Elle a souligné avec force que le Rapport sur la documentation électronique à la BnF rédigé par les services de M. Bruckmann n’y soit pas même cité. A ce titre, elle s’est étonnée qu’il n’ait pas été porté à la connaissance du CS.

3. Elle a fait remarquer que ce rapport ne s’appuyait sur aucun bilan des pratiques en cours au sein du département Sciences et techniques et que les remarques émises par les personnels de ce département n’avaient pas été prises en compte.

4. Sur une échelle plus large, ce rapport ne parvient pas à articuler les missions propres à la BnF avec les évolutions en cours dans les bibliothèques françaises. Il en découle une difficulté à intégrer les orientations proposées dans le paysage documentaire.

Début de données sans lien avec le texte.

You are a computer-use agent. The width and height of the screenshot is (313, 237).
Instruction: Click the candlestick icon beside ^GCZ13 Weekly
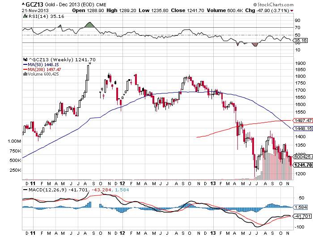pos(25,59)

5. Rejoignant la critique de M. Roger Chartier, la représentation du personnel a souligné que les usagers n’avaient pas été consultés.

  • Sur le fond :

Ce texte propose deux changements fondamentaux :

1. la notion de service prend le pas sur la notion de collection, ce qui a comme conséquence la primauté de l’accès sur la pérennité des collections.

2. l’offre commerciale prend le pas sur la politique documentaire. Il découle de ces renversements un certain nombre de déséquilibres :

  • le Haut-de-jardin est oublié car l’offre commerciale numérique (bouquets de livres numériques de Springer et d’Elsevier par exemple) est une offre de haut niveau académique ;
  • les périodiques sont oubliés ce qui est surprenant car en sciences ils sont prépondérants dans la valorisation et l’évaluation de la recherche. Il est cependant proposé, page 6, de« réduire le portefeuille de périodiques vivants pour servir des publics différents ».
  • des communautés de chercheurs indéfinies prennent le pas sur le public ;
  • déséquilibre disciplinaire au sein des sciences (abandon des disciplines « non-rentables »).

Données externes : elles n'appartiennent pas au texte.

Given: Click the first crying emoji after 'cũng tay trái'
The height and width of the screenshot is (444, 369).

La représentation du personnel a conclu que ce texte avait une forte portée politique dépassant le seul cadre du département Sciences et techniques que résume bien une phrase de la page 4 « il s’agit de faire le choix volontaire, déterminant et irréversible d’une dématérialisation massive des collections ».

Le débat qui a suivi a été de très bonne qualité et d’un haut niveau scientifique, chacun ayant pu échanger sur le fond de la question. Le Conseil scientifique a décidé de poursuivre la réflexion ouverte par ce document, M. Denis Bruckmann se proposant dans un premier temps de l’amender en fonction des remarques émises en cours de séance relativement à ces faiblesses méthodologiques.